* Work to be completed:
Below are some records; quote exactly the lines from the one that contains "Enable the Drive checkbox" through the one that contains "Task: Click the Heineken beer name", inclusive, and no others.

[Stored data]
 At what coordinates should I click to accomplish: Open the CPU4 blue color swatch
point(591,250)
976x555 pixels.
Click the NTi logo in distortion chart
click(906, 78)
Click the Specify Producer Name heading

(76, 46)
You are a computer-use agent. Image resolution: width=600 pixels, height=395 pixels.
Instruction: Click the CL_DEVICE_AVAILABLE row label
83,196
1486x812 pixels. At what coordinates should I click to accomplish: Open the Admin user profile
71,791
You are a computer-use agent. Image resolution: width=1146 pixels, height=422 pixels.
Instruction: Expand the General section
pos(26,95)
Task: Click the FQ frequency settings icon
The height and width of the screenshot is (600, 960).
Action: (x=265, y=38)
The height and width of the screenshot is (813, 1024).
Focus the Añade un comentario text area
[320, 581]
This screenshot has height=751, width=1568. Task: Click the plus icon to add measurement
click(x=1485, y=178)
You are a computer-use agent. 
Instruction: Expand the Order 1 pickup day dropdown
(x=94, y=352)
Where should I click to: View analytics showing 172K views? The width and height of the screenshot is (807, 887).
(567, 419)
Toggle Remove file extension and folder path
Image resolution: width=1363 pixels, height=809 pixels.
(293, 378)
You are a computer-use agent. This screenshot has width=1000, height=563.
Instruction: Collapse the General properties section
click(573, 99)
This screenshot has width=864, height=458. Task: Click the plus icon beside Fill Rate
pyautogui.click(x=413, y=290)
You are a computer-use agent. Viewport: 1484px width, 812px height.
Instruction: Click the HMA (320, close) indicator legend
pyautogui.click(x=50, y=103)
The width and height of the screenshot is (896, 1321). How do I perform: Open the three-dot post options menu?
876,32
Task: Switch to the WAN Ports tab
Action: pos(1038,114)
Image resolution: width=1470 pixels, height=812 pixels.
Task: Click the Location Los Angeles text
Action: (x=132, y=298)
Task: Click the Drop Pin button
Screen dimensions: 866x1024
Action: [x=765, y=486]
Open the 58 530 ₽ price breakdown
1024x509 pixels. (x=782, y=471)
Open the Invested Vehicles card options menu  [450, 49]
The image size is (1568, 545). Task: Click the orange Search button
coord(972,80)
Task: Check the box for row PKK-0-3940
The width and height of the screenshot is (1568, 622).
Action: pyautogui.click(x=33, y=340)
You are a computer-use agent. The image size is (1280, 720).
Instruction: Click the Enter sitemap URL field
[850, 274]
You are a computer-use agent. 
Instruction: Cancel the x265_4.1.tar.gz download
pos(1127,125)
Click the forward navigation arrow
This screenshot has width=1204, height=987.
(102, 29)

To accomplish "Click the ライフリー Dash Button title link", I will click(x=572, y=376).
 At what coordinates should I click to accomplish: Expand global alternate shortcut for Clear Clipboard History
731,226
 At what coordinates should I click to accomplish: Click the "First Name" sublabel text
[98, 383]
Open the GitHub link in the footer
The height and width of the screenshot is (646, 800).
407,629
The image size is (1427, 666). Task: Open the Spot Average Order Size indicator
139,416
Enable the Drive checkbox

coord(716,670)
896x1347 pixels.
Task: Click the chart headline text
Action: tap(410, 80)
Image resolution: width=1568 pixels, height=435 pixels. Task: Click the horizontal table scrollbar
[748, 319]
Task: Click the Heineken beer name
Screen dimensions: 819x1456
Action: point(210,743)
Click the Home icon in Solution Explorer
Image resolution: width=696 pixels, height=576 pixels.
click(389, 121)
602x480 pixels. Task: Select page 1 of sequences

* Answer to this exercise:
Enable the Drive checkbox

coord(716,670)
896x1347 pixels.
Task: Click the chart headline text
Action: tap(410, 80)
Image resolution: width=1568 pixels, height=435 pixels. Task: Click the horizontal table scrollbar
[748, 319]
Task: Click the Heineken beer name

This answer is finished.